Mick Canning in Sujata village near Bodh Gaya, India.
Ten years after I first landed in India, I began to write “Making Friends with the Crocodile“.
I wanted to write about the fact that women are still treated as inferiors all over the world. It is a truism that you write best about what you know, and so I decided to set my story in India. The fact that I wrote it in the present tense, in the first person, and with the voice of an Indian woman seems less easy to explain, but to me it made perfect sense.
I admit it worried me that I had written as an Indian woman. It is impossible to get inside someone else’s head, and I know that I can neither truly think like an Indian nor like a woman. And so I knew it could be flawed. My beta readers, who included western and Indian women, gave me their feedback and I was able to make adjustments for the narrative to sound realistic. I still wait for brickbats, both for the voice and also for my presumption on writing about this subject. So far, my reviewers have been generous and kind.
I first went to Asia in 1985 when I was sent out by my then employers to work in the Sultanate of Oman. As an ex-patriot working in a largely ex-patriot community, it took me some time before I began to see the real Oman—the people and country behind the structure that was put in place for us visitors. But once I began to know it, I soon found that it was an environment I was very happy to explore and spend time in.
It should be no surprise then that I opted to spend my first leave traveling to Nepal. I love mountains anyway, and the lure of both these and another Asian culture was irresistible. I traveled there by flying to Delhi, and then taking a bus to Kathmandu, a journey of some 36 hours or so. It was undeniably uncomfortable in a ramshackle bus—which seemed to hit every bump in India—overloaded with passengers and their luggage. It was very uncomfortable but I would not have missed it for the world!
I loved the landscape we passed through, the little “dhabas” we stopped at to eat, the people I chatted with, and then the climb up, up, up into the Himalayas. I had a wonderful time in Nepal trekking the Annapurna circuit but when I got another chance to go that way, it was India that I went to explore.
India was not my first experience of a culture that did not value women in the same way that it valued men. That came when I lived in Oman. However, it soon became abundantly clear that India was a male-dominated society although women were highly visible. I intended to travel around and explore the country for three months, and I felt I wanted to use some of that time in a way that would be beneficial to others. Consequently, I researched a school/orphanage that was based in a village just outside Bodh Gaya, and spent six weeks helping out there. At first, the differing roles of men and women within the school were not immediately obvious, but the same certainly could not be said of the world outside of the school.

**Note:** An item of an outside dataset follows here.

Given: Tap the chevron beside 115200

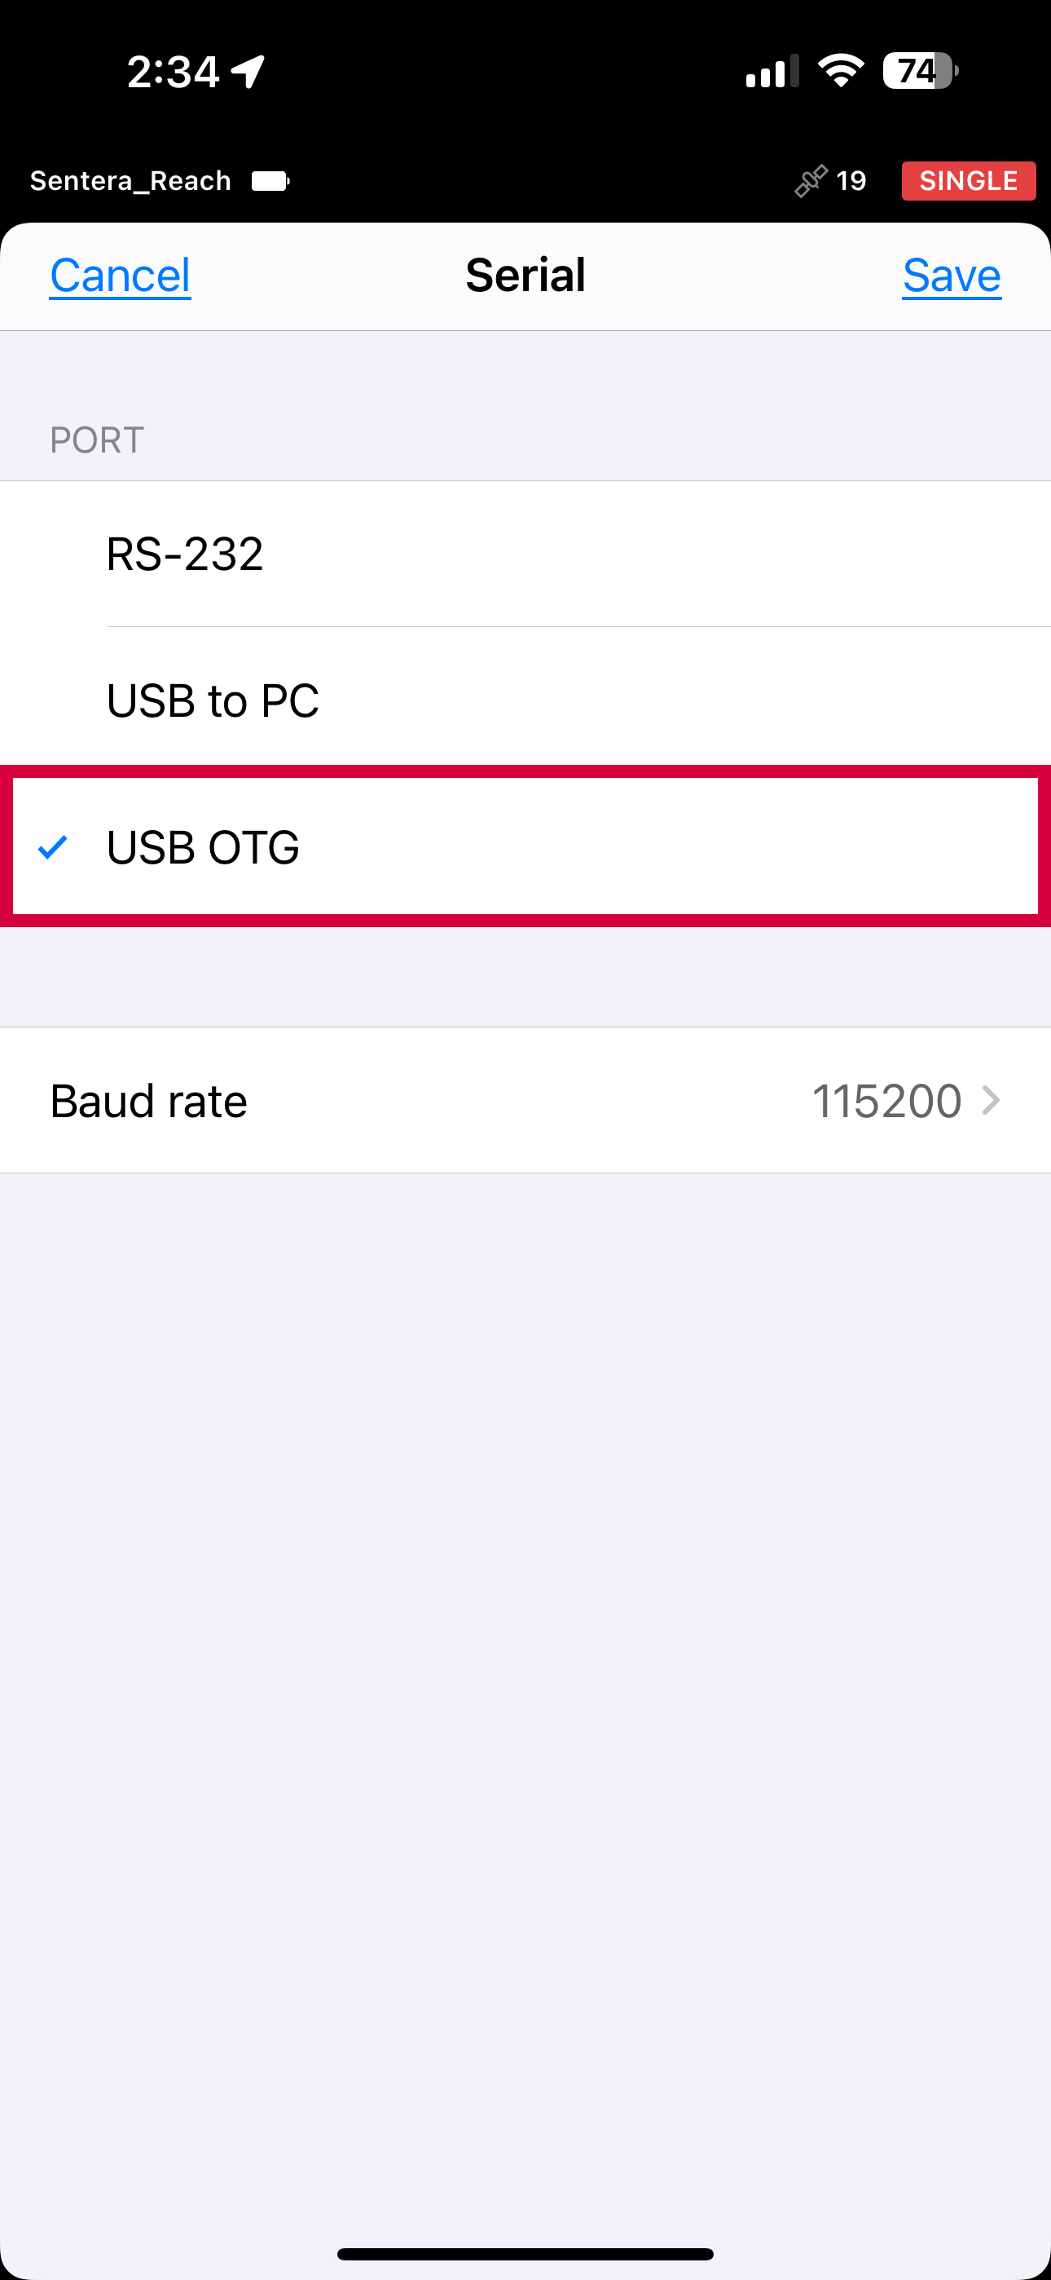Looking at the screenshot, I should (991, 1100).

Joining in the japes and hi-jinks of Holi, it was very noticeable that the crowds were entirely male. In any large gathering, it were the men who made up the crowd. It were men who sat around in the dabbas and cafes, drinking and smoking and chatting. Living in a North Indian village for a while, I learned that if men were out of work, for example, they would sit around and smoke and talk, but a woman would be working whatever her circumstances. The poor were picking rubbish or mending roads, carrying bricks or begging. Those a little better off would be planting or weeding fields, but they would still also be looking after children, fetching water and cooking. The poor get it bad in India but poor women get it worst of all.

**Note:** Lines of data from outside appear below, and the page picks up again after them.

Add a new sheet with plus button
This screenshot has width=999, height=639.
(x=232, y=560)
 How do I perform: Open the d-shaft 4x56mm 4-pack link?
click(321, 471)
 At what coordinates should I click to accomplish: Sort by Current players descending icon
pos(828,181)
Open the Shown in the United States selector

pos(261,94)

Gradually, I came to learn about the brutality that is frequently meted out to women—from rapes and killings over dowries to ‘honour’ killings and casual beatings. This is not to pick out India as being the worst transgressor here—far from it. I am very aware that many countries treat their womenfolk far more brutally than India but India was a country I came to know, and also to love deeply. And so I naturally learned more about her.
Since that first visit to India, I have been back about a dozen times. I have mainly visited the north although I have had one trip to the south, and frequently I end up in the hills and mountains rather than the sea. While I did work in a school for a while and have many Indian friends, I would not presume to say that I know India—that would be the task of a lifetime. Since she is such a huge and diverse place, I am sure there are many Indians who would happily say that they do not know her too. However, I learned that there is nothing that beats patience when it comes to daily life in India. That and good humour, although they should go hand in hand in any case.

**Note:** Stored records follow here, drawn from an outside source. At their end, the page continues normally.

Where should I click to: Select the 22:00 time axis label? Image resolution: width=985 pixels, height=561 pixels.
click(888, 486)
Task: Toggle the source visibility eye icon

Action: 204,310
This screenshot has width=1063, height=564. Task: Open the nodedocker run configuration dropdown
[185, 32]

How did I come across to others? I think that is a question that is next to impossible to answer, except in part. The man who ran the project was happy that I was helping, and consistently praised my contributions, but that doesn’t really say anything about how he viewed me as a person. It seems a slightly odd thing to say, but I think I was quite quickly seen as part of the furniture—nothing unusual, nothing to remark about. I’m not sure what that says about me!